Dezembro estava a fugir-me entre as mãos, tão, mas tão rápido que mal distinguia os dias das noites.
A melhor coisa foi que naquele dia decidi que ia parar. Tu marcaste a massagem e combinámos ir as duas ao fim da tarde. O hotel ficava numa rua de Lisboa onde nunca tinha passado, uma rua coberta a amarelo de folhas de árvore, metade de cada uma delas ainda tinha folhas e a a outra metade já se tinha despido, uma rua linda de um lugar ainda sem turismo. Olhando cada bocadinho de árvore, pensava em como, ao contrário de nós, as árvores se despem para enfrentar o frio.
O hotel era num palecete antigo, com jardins desenhados em múltiplas espécies e uma piscina no exterior e outra quente no interior, tudo coberto de uma patine antiga. Não fiz, contudo, o circuito de águas. Entrámos directamente para a tisana de laranja a que se seguiu a escolha dos óleos que seriam aplicados na massagem. Um deles tinha um cheiro doce e suave e ambas o escolhemos. Na sala a meia luz, de cortinas corridas e música suave, tive o meu primeiro susto: era demasiado fechado para eu poder ficar. Mas controlei-me e fiquei. Nunca tinha experimentado. Foi uma das melhores meias horas da minha vida, é um prazer diferente de todos os outros e este ainda não tinha sentido. Parece que o nosso corpo tem ossos e músculos e articulações que não conhecemos, mas tem sobretudo pele e a pele comporta um mundo de sensações.
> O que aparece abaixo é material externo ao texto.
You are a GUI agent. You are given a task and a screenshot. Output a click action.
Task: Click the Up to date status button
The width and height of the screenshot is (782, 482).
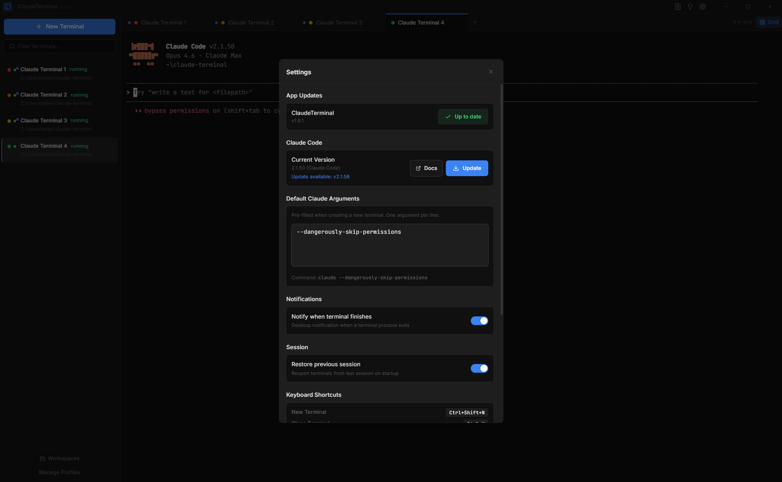(462, 117)
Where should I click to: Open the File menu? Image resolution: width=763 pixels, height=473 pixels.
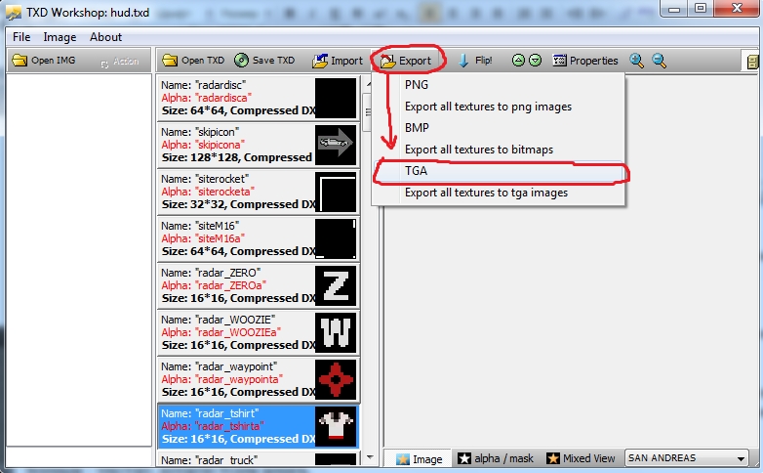click(x=21, y=37)
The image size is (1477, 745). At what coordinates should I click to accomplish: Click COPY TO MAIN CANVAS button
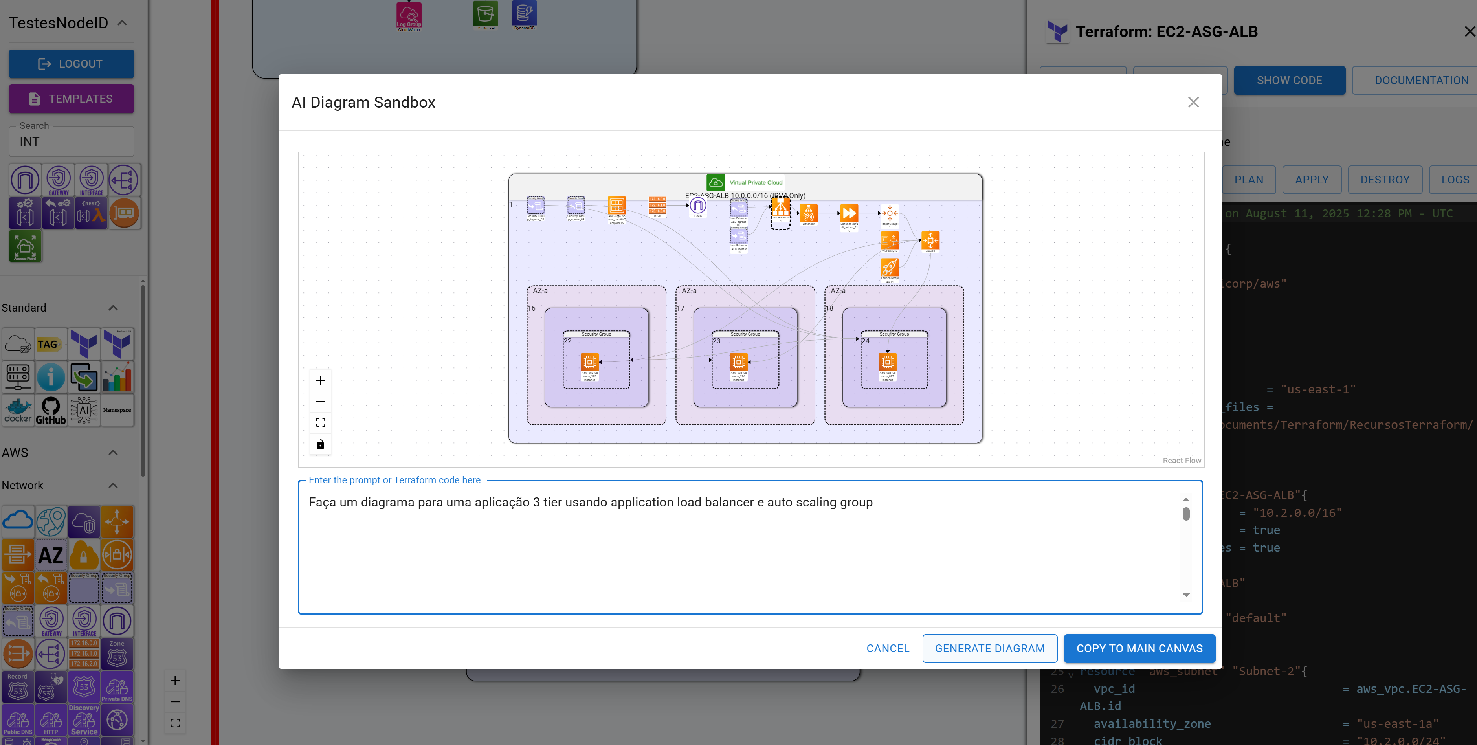pyautogui.click(x=1139, y=648)
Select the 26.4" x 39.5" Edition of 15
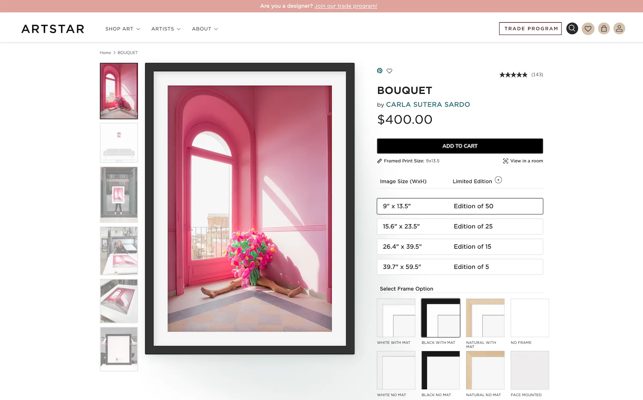 click(460, 247)
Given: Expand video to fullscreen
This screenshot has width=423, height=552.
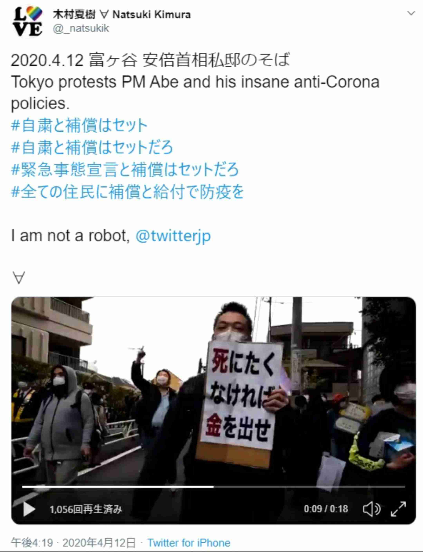Looking at the screenshot, I should [x=398, y=509].
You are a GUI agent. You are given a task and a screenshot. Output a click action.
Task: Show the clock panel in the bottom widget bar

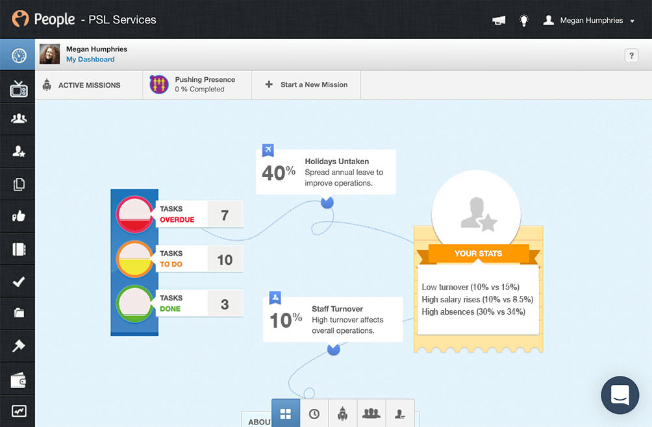[314, 413]
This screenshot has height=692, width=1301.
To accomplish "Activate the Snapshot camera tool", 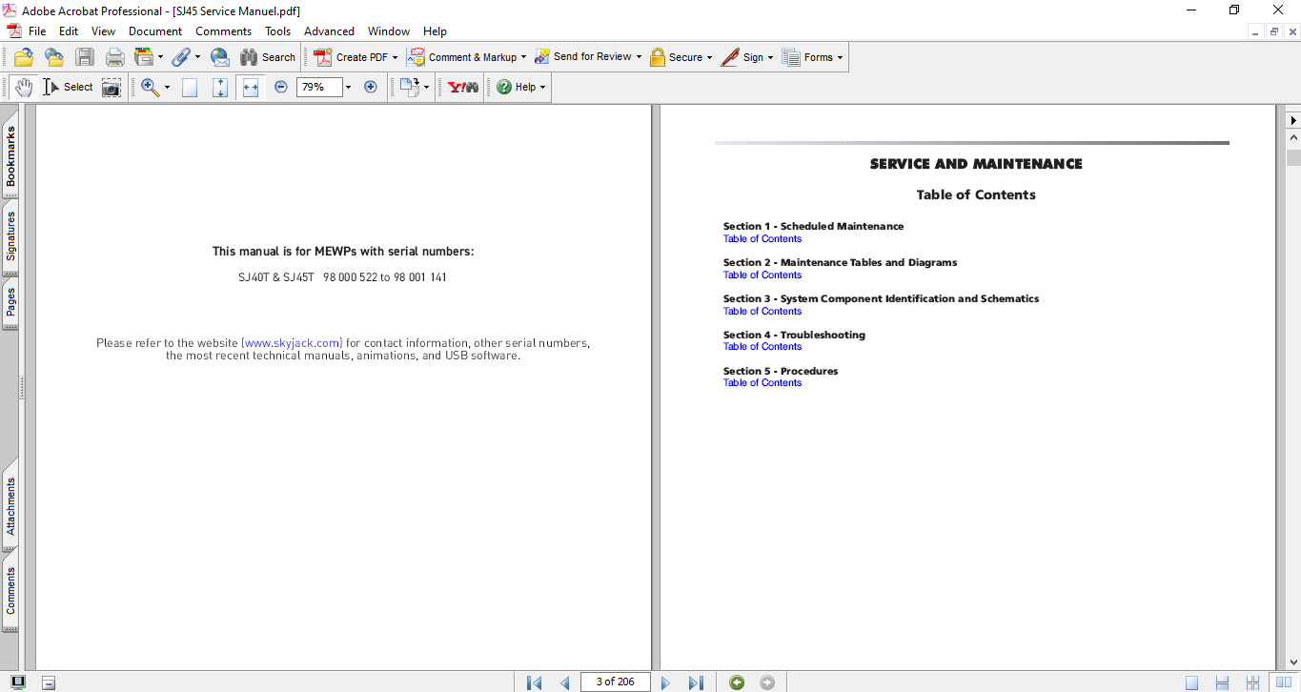I will [112, 88].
Depois veio o repouso, o chá e os bombons de maracujá. Senti vergonha da minha felicidade, de me sentir tão estupidamente repousada e feliz. Num mundo que nos confronta com tanta coisa negativa compreendo a minha vergonha como parte da minha responsabilidade por nele viver, é como se não tivéssemos o direito de nos sentir assim, mas ao mesmo tempo penso que não posso mudar nada se não estiver bem, se não souber ser feliz com o que a vida me dá. Dezembro dá-me sempre esta sensação de um mundo dividido em dois, de uma humanidade a mostrar-se no que ela tem de melhor e pior.
E quando saí tinha começado a chover, as luzes iluminavam a água, as ruas estavam brilhantes e bonitas e já não tive tantas dúvidas, precisamos de felicidade para nos sentirmos fortes para mudar seja o que for.
~CC~
és uma pintora de ambientes
ResponderEliminarOh, quem me dera! Mas pronto, mesmo que o seja só um bocadinho, já tenho o meu quinhão de felicidade, gracias!